What Is a Regular or C Corporation?

Very large businesses typically take the form of a Regular or C Corporation. It is incorporated by a charter from the Secretary of State of the state where the business chooses to legally reside, which may be different. Typically, many shareholders own a share of the business. Think Microsoft or Ford. One rarely sees a small business structured as a C Corporation. 

How Are C Corporations Taxed?

A C Corporation is a separate tax entity that pays income taxes based on the profit it generates each year. If it has a loss, the corporation will carryforward the loss (subject to limitations) indefinitely to a year when there is a profit and offset the allowed loss against the profit in that year until exhausted. 

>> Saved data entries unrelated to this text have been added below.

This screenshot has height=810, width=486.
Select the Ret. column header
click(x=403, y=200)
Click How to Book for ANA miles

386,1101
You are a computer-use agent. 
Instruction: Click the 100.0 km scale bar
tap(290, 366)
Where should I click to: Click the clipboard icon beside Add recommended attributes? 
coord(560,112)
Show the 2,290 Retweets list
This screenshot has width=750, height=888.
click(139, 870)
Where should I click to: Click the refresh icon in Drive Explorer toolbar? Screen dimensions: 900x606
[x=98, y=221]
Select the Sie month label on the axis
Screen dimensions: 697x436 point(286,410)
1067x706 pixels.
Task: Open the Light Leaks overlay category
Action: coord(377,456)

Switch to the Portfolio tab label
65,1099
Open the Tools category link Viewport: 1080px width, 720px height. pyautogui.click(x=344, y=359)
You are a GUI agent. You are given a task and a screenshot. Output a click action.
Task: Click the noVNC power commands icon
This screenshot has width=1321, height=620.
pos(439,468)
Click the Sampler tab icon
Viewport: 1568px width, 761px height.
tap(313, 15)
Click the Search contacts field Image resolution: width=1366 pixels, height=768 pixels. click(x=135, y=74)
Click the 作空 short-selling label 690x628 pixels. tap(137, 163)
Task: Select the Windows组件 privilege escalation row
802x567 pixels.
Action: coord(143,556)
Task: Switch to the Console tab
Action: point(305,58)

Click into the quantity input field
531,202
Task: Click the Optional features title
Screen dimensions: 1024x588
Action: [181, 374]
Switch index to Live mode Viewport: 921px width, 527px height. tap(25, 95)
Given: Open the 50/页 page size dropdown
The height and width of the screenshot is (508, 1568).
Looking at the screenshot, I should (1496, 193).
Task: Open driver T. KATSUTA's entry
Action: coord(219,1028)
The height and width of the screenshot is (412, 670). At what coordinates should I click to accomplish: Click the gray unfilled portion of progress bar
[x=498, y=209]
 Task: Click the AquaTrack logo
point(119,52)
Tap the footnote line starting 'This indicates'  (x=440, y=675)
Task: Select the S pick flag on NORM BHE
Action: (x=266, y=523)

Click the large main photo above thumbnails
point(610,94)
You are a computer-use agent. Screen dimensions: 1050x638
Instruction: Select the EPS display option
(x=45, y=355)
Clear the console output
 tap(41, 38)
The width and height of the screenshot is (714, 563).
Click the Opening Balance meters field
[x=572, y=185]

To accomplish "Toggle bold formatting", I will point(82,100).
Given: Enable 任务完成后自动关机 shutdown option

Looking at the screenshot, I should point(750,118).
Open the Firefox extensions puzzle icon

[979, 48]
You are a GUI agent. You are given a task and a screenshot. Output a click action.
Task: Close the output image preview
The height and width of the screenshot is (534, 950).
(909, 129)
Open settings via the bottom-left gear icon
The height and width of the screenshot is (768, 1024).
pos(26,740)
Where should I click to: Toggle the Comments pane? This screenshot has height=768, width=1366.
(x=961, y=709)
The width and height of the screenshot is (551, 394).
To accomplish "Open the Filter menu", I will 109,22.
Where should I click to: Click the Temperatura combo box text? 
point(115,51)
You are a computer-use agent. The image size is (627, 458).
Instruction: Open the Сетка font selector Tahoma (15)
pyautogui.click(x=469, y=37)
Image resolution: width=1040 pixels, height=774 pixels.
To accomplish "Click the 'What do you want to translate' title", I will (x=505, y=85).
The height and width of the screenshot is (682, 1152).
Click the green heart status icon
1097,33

One tax disadvantage of a C Corporation is the treatment of shareholder dividends. These dividends come from profits after the corporation pays its taxes and are also taxable to the shareholders when received by them, resulting in “double taxation.” 

The corporate tax rate is currently 21% on all taxable income.

What Tax Form Does a C Corporation File?

The C Corporation files an IRS Form 1120. The Form is due by the fifteenth day of the fourth month after the corporation’s year-end. This is typically April 15 (for a tax year ending on December 31). A six-month extension is available. 

Expert Tip: Any extension is an extension of time to file the return and NOT an extension to pay.

Estimated Taxes for a C Corporation

The Internal Revenue Service (IRS) requires businesses to pay taxes on a pay-as-you-go basis instead of all at once at the end of the year. A C Corporation makes estimated tax payments on April 15, June 15, September 15, and December 15. They must pay any balance due when they file the return. 

If they do not pay enough taxes by these dates or make no estimated payments, the corporation can be penalized for underpaying tax. 

Payroll Taxes for a C Corporation

Any employee of a C Corporation – whether they are a shareholder or not – that receives salaries, wages, or other compensation is subject to federal and state (if applicable) payroll taxes. It is the corporation’s responsibility to withhold these taxes, match and/or pay any required by law, and remit these amounts to the appropriate taxing agency on a timely basis. 

Payroll taxes can be a significant cost with potential ramifications on cash flow, and businesses should not ignore them.